The case concerned Quality Foods, a retail chain, which had laid off hundreds of workers before and after bankruptcy proceedings. The employer withheld FICA taxes and made the tax payments on them. The company then filed for a refund of those taxes, claiming that severance pay does not count as wages because it is not a payment in exchange for services. The Sixth Circuit Court agreed, ruling against precedents established in a number of previous court cases. The federal government appealed the decision, and the Supreme Court agreed to hear the case in October 2013.
The issues decided in this Supreme Court ruling reflect a wider confusion and misunderstanding of tax treatment for unemployment compensation and severance packages in general. Many taxpayers mistakenly believe that unemployment benefits and severance packages are not subject to regular taxation. In fact, taxpayers must pay income taxes on all income received, including unemployment and severance pay. If taxes are not withheld from the payments when you receive them, you will be obligated to pay the taxes on that income when you file your taxes for the year.
The Supreme Court ruling obligates your employer to make its share of payment to Social Security and Medicare and to withhold your share of FICA taxes from your severance check. In making its case as to why severance packages should be treated as FICA wages, the government noted that employees who receive substantial severance pay that is not subject to FICA withholding will be faced with large, unexpected tax obligations when they file their tax returns.

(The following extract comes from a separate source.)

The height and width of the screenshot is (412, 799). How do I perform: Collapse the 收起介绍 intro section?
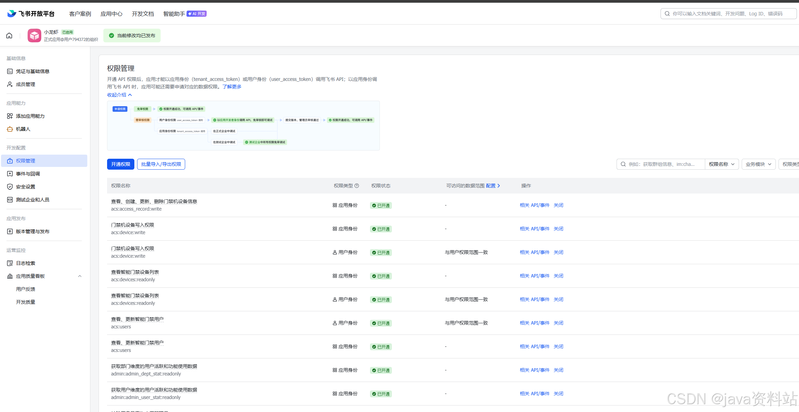(119, 95)
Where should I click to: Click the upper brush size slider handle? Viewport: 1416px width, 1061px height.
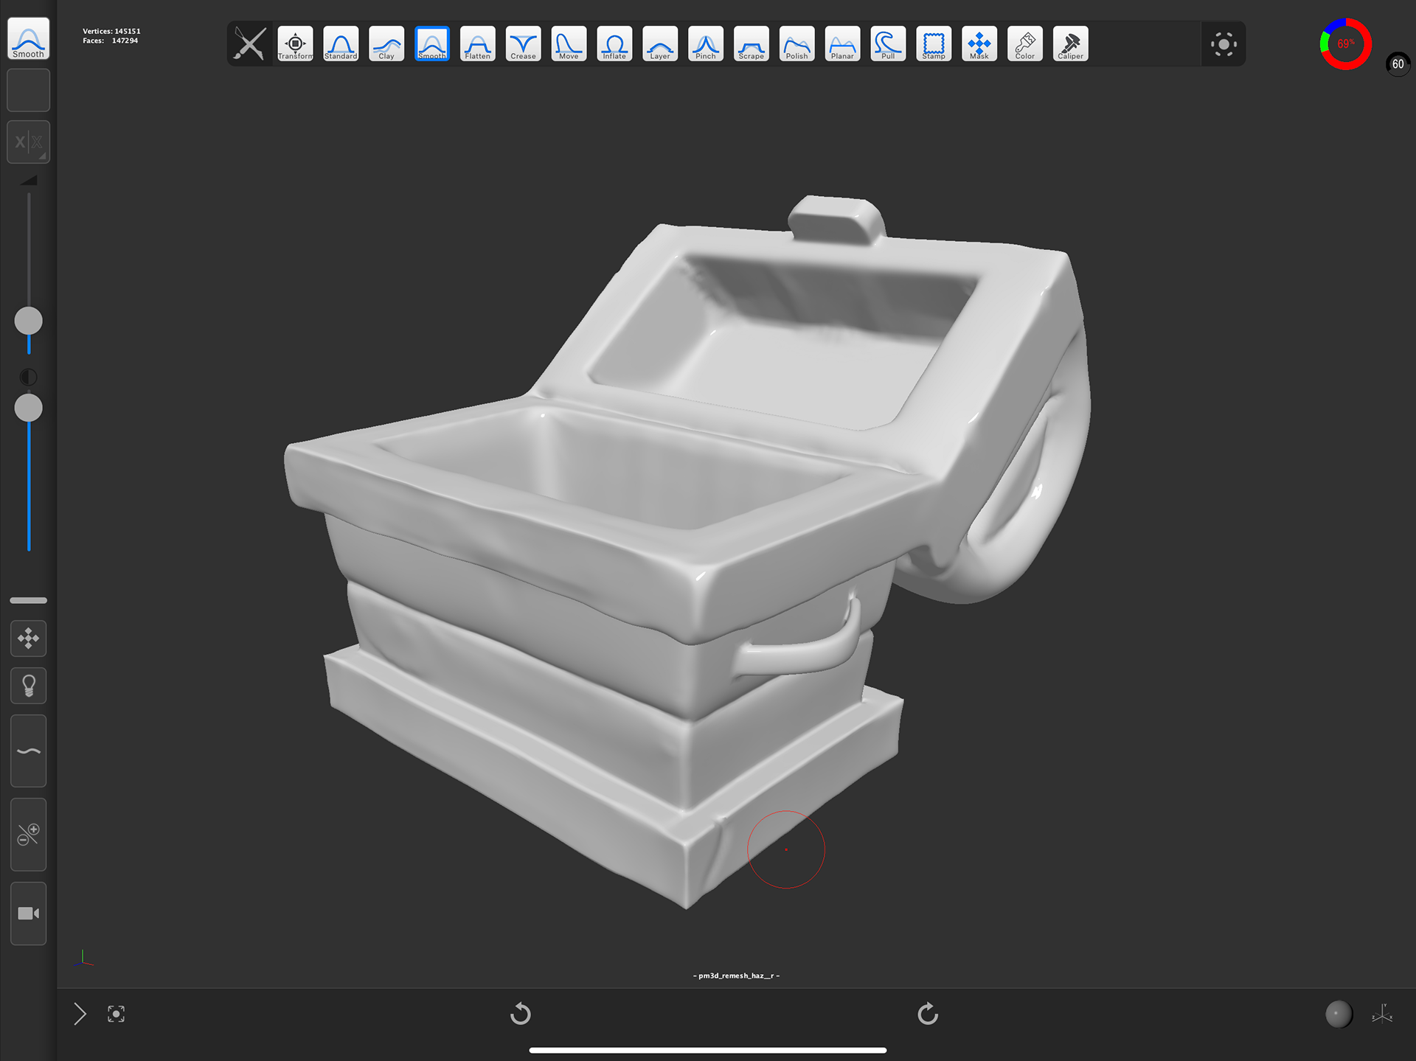click(28, 321)
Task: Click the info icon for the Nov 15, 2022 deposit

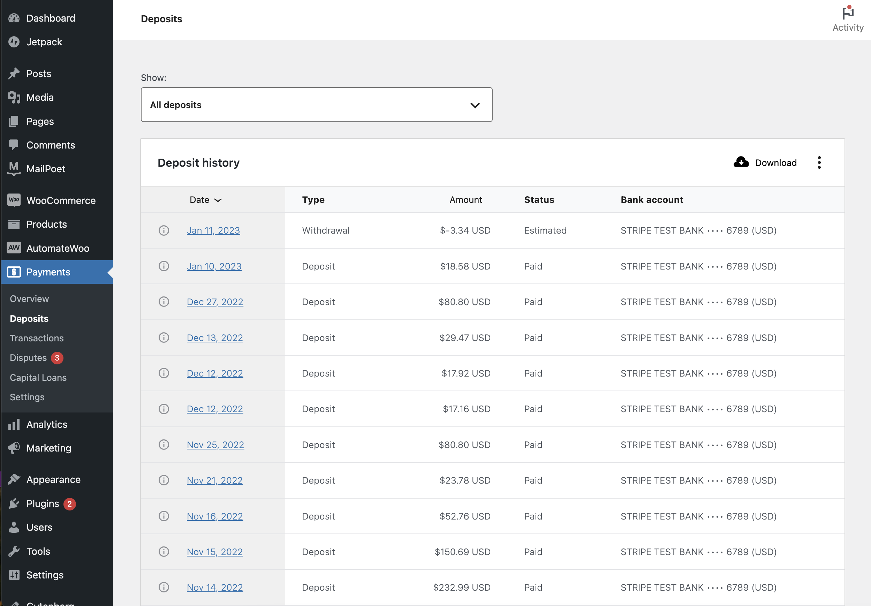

While the Supreme Court ruling in U.S. v. Quality Foods et al. may not be the outcome many businesses were hoping to see, it is consistent with rulings in similar cases by other courts, as well as with traditional IRS guidance on the subject. This Supreme Court ruling won't provide a windfall in the form of tax refunds, but it does reinforce the current practices used by most employers, and provide certainty for the future.